It is a humbling experience, to say the least, to find myself as Editor of a magazine that can trace its roots to the earliest days of the roleplaying hobby. And deep roots they are: Pegasus #13, published fifteen years ago, was the last publication in a run that started with the first broadsheet issues of the Judges Guild Journal, predating even such venerable publications as Dragon. That's a lot of history to have peering over one's shoulder!

I have been a roleplayer and wargamer for over twenty years, and like most gamers who read magazines I have spent much of that twenty years griping about how I could do so much better than the editor of any given gaming magazine. I take it back. I take it all back!
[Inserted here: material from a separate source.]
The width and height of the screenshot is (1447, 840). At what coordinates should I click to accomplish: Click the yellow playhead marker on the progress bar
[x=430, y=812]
Putting together a magazine takes an enormous amount of work and an enormous amount of skill, most of which can only be learned on the job. It makes that job, and that learning, even more interesting when one unexpectedly has to move to another city on virtually no notice while doing all of this, and a month before GenCon at that! My fellow editors... (how strange it seems to be typing those words) My fellow editors, I salute you. You have my heartfelt respect and admiration. (and Roger, now it's your turn to bring me the big bag of M&M's) In future issues of Pegasus, Horse Feathers will be a full-fledged editorial column, a place where your humble Editor can pontificate on the roleplaying hobby and on the industry. It will be a bit short this month, due to the space used for the introductory section above ... enough about editing, on with the rant!

They're Called Games For a Reason

Back in the late 1970s when I first became involved in this hobby, we knew what we were doing. Oh, we didn't always know what the rules meant, or quite how play was supposed to proceed at times, but we knew the fundamental truth of what we were doing: We were playing games.

There was nothing complicated about it: We played Chess, and that was a game. We played Risk, and that was a game. And, we played Dungeons & Dragons, and that too was a game. It said so right there on the box.

It will be 22 years this Christmas since I opened the package with that little white pasteboard box in it – the box containing "Rules for Fantastic Medieval Wargames Campaigns Playable with Paper and Pencil and Miniature Figures." (roleplaying was a new word back then, outside of a psychological context) I took my little white box, and I got together with my friends, and we played games.

Somewhere along the line, some people seem to have become ashamed of playing games. RPG rule sets began to deny their identity as games. They became Interactive Literature, Sagas, Improvisational Drama. Gamemasters became Directors, Storytellers, and a dozen other euphemisms for a proud title. Players, no longer comfortable playing, were now Actors, Personae, and more. Anything, it seems, to disguise the fact that we grown-ups were playing a game. People might laugh!

The interesting thing is, of course, that nobody usually laughs at adults who watch other people playing games. Instead, they are supported and supplied by a multi-billion-dollar industry – professional sports. Why is it more respectable to watch someone else play a game than to do it yourself?

It's time to take back our games!

We don't have to be Storyguides or Actors, acting out roles in a Saga. We don't have to feel guilty that we are not analyzing our deepest psyches, expanding our inner selves, exploring alternative modes of thought, or whatever other buzzwords are hot this week. We don't need to stress about how much authenticity we're putting into our portrayal of a character who does not, and can not, exist in reality. Never mind the theater, the psychodrama, the shared fiction. This stuff is supposed to be fun. It's supposed to be entertaining. It's supposed to be stress-relieving, not stress-inducing.

Let's pull out our dice, get together with some friends, order out for pizza, and play some games!